While picnicking in the park with my friends, we saw many parents with young children playing on the playground as well as travelling near and far on bicycles and even one little boy had a small plastic skateboard. I couldn't help but have my interested peaked again and later went home to discover Penny Skateboards, sold on the New Zealand online store Good as Gold. I was delighted to finally see an Australian brand supported by this fantastic online store but I don't regret not buying one of these little boards for roughly $150- there are a few good looking boards on eBay at the moment and I'm keen to try one out.
For one reason or another, my best friend Christened another of my good friends with the nickname 'Penny' since her last name is Nicholls and since my best friend can be quite hard-headed sometimes she persisted with the nickname in measures that might be accurately described as 'extreme'. Including changing her name on the roll for out Literature class and all of us girls were delighted to hear our monotonous English teacher call her Penelope one lesson. So from my personal experiences, Penny does make a good friend and peer but how does she handle when being ridden on footpaths and roads?
I've had an on-off relationship with skateboards and once even attempted to skate to my father's workplace on a board of terrible showbag quality. Apparently, the smaller a board is, the harder it is to ride and many people these days favour longboards but just how much would I have to pay for something like that? The campus of my university is simply huge and I don't really want to risk being late or getting lost to any of my tutorials or lectures so maybe, by some minor miracle I can gain enough coordination to handle a board and travel around the campus that way?
The Penny Australia skateboards come in a range of colour combinations including my favourite, purple and while I do hope that I can actually master skateboarding at some stage in my life they would also make a neat decoration in someone's room being made of all plastic. They could certainly keep my all-plastic cameras such as the Holga and the Diana company too. If you're not willing to shell out $150 on a Penny skateboard, there is also another brand called Fish who deliver the same time of plastic and streamline thin board in plastic colours.
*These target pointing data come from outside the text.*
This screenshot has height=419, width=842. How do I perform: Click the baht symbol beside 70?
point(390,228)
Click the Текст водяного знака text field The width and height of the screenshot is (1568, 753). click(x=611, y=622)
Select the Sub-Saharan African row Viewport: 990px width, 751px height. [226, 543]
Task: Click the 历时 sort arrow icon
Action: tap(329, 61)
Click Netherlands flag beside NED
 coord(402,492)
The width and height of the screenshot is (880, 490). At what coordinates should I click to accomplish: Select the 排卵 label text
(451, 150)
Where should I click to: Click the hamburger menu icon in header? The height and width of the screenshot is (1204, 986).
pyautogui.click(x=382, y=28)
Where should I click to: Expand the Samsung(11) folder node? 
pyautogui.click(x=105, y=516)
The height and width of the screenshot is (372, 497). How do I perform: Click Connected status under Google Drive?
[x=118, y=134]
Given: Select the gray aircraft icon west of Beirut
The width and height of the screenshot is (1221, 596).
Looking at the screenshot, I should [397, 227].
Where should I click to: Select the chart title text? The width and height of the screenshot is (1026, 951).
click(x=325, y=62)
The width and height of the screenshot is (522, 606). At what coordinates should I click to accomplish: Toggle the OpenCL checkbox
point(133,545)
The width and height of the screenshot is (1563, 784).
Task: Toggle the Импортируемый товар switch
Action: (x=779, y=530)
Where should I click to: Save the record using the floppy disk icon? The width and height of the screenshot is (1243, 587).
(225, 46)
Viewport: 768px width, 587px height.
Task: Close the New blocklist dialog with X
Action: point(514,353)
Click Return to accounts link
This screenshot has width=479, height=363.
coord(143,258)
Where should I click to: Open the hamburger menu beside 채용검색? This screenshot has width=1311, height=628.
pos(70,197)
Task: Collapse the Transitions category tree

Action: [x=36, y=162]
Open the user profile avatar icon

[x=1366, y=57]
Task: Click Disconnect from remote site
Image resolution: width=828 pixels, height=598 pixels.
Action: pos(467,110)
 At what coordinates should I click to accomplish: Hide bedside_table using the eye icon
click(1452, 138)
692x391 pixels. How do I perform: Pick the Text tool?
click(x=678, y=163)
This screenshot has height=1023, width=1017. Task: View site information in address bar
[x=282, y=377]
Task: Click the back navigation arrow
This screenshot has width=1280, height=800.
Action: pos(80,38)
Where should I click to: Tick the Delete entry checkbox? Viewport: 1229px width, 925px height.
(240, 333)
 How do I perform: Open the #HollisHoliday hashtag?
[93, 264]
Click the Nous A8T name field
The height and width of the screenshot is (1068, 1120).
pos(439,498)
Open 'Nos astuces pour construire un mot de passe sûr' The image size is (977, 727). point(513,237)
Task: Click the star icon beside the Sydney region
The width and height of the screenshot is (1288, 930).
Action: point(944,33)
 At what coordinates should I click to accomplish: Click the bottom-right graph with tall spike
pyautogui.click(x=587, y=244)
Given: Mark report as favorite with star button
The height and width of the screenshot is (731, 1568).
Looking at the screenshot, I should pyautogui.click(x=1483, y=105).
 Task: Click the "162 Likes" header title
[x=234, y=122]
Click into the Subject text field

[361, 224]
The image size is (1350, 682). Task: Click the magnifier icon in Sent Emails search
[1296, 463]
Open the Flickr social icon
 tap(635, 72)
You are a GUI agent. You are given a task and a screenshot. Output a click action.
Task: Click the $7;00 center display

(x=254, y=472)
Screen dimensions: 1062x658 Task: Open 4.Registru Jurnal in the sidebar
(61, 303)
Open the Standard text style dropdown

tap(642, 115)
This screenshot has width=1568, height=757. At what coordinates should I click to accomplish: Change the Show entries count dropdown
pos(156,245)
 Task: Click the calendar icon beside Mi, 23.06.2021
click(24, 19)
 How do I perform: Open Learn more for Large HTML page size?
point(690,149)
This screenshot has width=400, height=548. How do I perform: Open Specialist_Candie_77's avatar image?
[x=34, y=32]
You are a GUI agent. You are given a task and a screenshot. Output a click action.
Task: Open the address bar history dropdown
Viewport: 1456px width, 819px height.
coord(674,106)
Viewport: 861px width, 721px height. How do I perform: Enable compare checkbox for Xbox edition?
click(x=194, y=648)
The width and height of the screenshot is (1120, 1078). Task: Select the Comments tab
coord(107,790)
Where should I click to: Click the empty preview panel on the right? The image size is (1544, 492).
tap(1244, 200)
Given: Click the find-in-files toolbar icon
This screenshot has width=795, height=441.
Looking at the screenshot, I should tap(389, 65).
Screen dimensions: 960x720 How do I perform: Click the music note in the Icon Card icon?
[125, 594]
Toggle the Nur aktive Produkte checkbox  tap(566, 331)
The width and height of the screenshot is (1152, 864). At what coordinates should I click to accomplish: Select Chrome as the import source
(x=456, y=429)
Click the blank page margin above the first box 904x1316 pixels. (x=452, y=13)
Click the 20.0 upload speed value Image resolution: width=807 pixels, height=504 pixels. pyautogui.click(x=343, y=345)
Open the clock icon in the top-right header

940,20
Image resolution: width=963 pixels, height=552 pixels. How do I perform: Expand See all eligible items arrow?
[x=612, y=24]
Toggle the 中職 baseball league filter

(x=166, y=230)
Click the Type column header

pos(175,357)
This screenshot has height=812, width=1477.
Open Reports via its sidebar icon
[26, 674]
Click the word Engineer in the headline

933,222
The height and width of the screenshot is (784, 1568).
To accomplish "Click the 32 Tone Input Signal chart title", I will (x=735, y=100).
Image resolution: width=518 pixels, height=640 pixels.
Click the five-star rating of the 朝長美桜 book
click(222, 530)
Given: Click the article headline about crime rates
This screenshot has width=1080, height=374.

At the age of about eleven or so I really did want to learn how to skateboard and travel by wheels but from my experiences snowboarding I can only imagine a skateboard being more perilous and I also fell down quite a lot when I was snowboarding. It's been years since I've fallen over and been a scabby mess and since I'm a girl too I have to watch out for my pretty face as well as my teeth. As great as owning one of these boards would be, there are some dangers to riding them.